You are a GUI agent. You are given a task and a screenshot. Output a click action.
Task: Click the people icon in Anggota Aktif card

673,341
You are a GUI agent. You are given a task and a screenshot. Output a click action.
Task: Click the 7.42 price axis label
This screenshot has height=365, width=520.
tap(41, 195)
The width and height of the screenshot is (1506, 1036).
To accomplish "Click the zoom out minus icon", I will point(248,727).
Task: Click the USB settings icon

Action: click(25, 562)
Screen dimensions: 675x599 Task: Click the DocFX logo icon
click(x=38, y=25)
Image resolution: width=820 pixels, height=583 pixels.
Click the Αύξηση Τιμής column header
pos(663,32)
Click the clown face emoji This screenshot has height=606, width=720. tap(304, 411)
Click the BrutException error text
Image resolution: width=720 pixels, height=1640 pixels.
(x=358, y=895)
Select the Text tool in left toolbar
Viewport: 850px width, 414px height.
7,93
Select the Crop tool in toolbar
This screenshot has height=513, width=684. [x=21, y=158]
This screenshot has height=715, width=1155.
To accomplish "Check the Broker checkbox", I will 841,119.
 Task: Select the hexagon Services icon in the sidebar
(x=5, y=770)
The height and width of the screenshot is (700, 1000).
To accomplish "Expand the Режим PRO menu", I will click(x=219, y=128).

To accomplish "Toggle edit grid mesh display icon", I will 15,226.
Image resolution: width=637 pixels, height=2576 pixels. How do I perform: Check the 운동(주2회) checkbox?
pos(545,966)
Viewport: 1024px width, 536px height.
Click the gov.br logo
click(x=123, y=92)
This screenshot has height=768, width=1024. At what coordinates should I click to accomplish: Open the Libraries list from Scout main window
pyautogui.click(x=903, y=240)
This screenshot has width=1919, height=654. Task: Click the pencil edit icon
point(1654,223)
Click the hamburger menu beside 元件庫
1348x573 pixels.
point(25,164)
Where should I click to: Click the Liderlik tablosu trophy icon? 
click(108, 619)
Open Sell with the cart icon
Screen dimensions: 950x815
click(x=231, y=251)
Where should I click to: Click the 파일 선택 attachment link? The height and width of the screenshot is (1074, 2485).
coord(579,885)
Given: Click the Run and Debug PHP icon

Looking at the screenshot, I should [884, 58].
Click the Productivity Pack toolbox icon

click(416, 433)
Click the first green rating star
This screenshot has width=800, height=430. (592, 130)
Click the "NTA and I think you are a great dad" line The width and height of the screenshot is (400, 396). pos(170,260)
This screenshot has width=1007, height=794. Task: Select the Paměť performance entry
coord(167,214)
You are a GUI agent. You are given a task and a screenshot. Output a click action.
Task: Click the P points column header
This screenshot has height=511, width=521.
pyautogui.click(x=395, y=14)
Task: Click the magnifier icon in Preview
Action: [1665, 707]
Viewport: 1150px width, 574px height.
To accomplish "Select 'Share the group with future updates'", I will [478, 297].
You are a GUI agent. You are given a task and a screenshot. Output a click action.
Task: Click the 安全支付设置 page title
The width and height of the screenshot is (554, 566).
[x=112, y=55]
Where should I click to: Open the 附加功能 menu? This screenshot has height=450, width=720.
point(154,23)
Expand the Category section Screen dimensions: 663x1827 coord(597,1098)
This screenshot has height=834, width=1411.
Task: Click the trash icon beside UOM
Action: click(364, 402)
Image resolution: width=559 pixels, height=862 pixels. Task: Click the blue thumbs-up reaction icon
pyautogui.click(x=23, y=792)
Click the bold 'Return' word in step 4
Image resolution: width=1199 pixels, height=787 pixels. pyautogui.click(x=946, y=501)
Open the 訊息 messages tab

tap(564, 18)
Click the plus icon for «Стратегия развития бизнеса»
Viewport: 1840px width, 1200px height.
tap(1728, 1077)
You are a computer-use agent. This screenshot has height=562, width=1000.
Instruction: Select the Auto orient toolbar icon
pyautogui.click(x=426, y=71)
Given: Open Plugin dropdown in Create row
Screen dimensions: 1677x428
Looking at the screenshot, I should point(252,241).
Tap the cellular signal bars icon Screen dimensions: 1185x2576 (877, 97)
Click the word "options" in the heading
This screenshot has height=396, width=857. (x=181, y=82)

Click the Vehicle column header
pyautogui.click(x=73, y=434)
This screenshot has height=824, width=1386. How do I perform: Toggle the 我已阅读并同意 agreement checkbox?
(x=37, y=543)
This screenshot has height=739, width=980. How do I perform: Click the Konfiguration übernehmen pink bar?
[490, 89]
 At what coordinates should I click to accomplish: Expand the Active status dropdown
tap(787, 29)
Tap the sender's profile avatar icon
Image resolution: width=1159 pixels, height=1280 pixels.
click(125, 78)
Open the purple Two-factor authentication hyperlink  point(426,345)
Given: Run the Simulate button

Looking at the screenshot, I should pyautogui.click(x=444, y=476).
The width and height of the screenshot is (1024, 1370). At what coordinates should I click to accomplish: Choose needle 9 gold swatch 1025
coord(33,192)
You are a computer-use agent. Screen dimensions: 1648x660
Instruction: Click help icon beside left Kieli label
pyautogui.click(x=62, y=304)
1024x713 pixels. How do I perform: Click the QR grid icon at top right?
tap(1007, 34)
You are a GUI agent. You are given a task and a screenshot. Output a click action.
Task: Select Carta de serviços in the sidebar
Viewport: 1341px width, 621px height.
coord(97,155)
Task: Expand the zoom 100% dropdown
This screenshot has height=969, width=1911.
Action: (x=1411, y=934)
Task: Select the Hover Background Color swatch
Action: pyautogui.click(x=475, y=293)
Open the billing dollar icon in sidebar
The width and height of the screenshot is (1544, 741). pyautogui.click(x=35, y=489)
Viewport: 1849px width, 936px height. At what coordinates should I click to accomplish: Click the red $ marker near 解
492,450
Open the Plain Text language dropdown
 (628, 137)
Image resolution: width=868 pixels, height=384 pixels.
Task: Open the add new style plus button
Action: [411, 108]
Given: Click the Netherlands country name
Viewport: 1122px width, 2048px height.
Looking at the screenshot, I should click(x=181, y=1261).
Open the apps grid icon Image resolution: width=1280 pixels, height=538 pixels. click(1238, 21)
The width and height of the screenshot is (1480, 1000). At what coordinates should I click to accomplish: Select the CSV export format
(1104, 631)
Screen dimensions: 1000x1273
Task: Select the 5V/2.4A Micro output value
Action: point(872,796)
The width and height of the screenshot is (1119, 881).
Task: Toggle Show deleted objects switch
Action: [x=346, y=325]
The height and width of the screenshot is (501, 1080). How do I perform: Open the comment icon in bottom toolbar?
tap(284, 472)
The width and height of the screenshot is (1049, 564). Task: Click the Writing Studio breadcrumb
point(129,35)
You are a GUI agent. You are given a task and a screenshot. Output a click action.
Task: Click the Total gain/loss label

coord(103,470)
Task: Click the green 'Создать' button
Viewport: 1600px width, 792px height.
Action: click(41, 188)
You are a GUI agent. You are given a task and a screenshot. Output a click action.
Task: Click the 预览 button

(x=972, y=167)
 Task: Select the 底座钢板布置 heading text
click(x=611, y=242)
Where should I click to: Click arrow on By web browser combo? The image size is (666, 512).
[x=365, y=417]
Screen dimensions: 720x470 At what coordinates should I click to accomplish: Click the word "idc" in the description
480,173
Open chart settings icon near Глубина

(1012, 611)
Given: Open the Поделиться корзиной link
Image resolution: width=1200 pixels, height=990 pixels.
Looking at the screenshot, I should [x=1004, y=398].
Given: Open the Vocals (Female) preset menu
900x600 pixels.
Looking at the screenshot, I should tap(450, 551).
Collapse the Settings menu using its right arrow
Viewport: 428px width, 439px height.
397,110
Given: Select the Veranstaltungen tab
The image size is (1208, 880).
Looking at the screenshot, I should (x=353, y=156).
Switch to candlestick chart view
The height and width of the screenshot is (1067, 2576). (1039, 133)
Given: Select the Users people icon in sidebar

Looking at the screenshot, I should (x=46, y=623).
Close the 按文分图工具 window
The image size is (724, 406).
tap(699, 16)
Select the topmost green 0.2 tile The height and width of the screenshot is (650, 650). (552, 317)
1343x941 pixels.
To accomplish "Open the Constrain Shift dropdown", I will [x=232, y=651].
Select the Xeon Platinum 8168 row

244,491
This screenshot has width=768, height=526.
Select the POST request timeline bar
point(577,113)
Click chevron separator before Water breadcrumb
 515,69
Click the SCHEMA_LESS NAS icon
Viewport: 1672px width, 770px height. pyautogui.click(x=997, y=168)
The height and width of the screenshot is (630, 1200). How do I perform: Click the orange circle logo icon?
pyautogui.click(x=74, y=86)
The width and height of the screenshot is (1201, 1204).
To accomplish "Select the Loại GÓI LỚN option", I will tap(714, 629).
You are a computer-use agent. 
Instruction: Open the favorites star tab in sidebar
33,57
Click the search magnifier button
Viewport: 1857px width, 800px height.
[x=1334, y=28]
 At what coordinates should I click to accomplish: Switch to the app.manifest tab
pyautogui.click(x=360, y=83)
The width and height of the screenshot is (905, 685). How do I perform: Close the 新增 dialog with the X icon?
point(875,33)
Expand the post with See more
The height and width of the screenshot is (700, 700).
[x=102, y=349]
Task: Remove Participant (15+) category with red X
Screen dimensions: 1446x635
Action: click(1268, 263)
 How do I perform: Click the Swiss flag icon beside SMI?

- WHAT TO DO:
In the records above, return only the line that contains "At what coordinates should I click to accomplish: Switch" and every line after it through the last, exactly as they appear.

- TASK OUTPUT:
 At what coordinates should I click to accomplish: Switch to the app.manifest tab
pyautogui.click(x=360, y=83)
The width and height of the screenshot is (905, 685). How do I perform: Close the 新增 dialog with the X icon?
point(875,33)
Expand the post with See more
The height and width of the screenshot is (700, 700).
[x=102, y=349]
Task: Remove Participant (15+) category with red X
Screen dimensions: 1446x635
Action: click(1268, 263)
 How do I perform: Click the Swiss flag icon beside SMI?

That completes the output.